■ **WHAT IS NEEDED**:
This exercise calls for an exact copy of the data below.
+ + + + + + +
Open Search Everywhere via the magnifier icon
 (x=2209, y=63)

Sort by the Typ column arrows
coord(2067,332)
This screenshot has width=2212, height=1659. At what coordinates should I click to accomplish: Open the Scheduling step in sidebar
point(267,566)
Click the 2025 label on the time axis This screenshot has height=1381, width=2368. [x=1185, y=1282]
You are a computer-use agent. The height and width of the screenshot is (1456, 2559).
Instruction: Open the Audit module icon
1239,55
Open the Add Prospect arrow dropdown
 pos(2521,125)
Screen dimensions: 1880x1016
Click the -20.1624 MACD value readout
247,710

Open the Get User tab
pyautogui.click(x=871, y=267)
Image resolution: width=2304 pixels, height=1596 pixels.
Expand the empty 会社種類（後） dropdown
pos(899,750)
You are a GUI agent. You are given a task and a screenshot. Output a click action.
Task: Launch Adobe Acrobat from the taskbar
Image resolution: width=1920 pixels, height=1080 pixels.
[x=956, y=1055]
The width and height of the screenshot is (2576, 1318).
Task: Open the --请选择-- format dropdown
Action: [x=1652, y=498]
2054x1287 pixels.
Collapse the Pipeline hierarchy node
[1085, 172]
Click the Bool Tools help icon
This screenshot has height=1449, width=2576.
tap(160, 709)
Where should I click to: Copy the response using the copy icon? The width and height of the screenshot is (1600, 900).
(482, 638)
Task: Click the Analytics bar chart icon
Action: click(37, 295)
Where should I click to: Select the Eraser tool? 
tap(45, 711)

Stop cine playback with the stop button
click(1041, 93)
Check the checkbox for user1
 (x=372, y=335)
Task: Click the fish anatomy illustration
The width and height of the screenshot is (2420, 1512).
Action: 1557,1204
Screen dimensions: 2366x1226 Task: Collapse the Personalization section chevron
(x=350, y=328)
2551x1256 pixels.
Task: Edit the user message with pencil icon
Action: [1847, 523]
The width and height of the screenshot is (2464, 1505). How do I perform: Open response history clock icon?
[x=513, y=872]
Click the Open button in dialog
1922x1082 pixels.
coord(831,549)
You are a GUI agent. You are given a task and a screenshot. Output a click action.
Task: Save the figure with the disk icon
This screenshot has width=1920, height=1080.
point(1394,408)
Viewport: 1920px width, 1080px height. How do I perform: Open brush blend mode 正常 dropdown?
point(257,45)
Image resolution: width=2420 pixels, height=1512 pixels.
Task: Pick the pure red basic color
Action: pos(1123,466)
+ + + + + + +
■ **ANSWER TO THIS PROBLEM**:
Open Search Everywhere via the magnifier icon
 (x=2209, y=63)

Sort by the Typ column arrows
coord(2067,332)
This screenshot has width=2212, height=1659. At what coordinates should I click to accomplish: Open the Scheduling step in sidebar
point(267,566)
Click the 2025 label on the time axis This screenshot has height=1381, width=2368. [x=1185, y=1282]
You are a computer-use agent. The height and width of the screenshot is (1456, 2559).
Instruction: Open the Audit module icon
1239,55
Open the Add Prospect arrow dropdown
 pos(2521,125)
Screen dimensions: 1880x1016
Click the -20.1624 MACD value readout
247,710

Open the Get User tab
pyautogui.click(x=871, y=267)
Image resolution: width=2304 pixels, height=1596 pixels.
Expand the empty 会社種類（後） dropdown
pos(899,750)
You are a GUI agent. You are given a task and a screenshot. Output a click action.
Task: Launch Adobe Acrobat from the taskbar
Image resolution: width=1920 pixels, height=1080 pixels.
[x=956, y=1055]
The width and height of the screenshot is (2576, 1318).
Task: Open the --请选择-- format dropdown
Action: [x=1652, y=498]
2054x1287 pixels.
Collapse the Pipeline hierarchy node
[1085, 172]
Click the Bool Tools help icon
This screenshot has height=1449, width=2576.
tap(160, 709)
Where should I click to: Copy the response using the copy icon? The width and height of the screenshot is (1600, 900).
(482, 638)
Task: Click the Analytics bar chart icon
Action: click(37, 295)
Where should I click to: Select the Eraser tool? 
tap(45, 711)

Stop cine playback with the stop button
click(1041, 93)
Check the checkbox for user1
 (x=372, y=335)
Task: Click the fish anatomy illustration
The width and height of the screenshot is (2420, 1512).
Action: 1557,1204
Screen dimensions: 2366x1226 Task: Collapse the Personalization section chevron
(x=350, y=328)
2551x1256 pixels.
Task: Edit the user message with pencil icon
Action: [1847, 523]
The width and height of the screenshot is (2464, 1505). How do I perform: Open response history clock icon?
[x=513, y=872]
Click the Open button in dialog
1922x1082 pixels.
coord(831,549)
You are a GUI agent. You are given a task and a screenshot. Output a click action.
Task: Save the figure with the disk icon
This screenshot has width=1920, height=1080.
point(1394,408)
Viewport: 1920px width, 1080px height. How do I perform: Open brush blend mode 正常 dropdown?
point(257,45)
Image resolution: width=2420 pixels, height=1512 pixels.
Task: Pick the pure red basic color
Action: pos(1123,466)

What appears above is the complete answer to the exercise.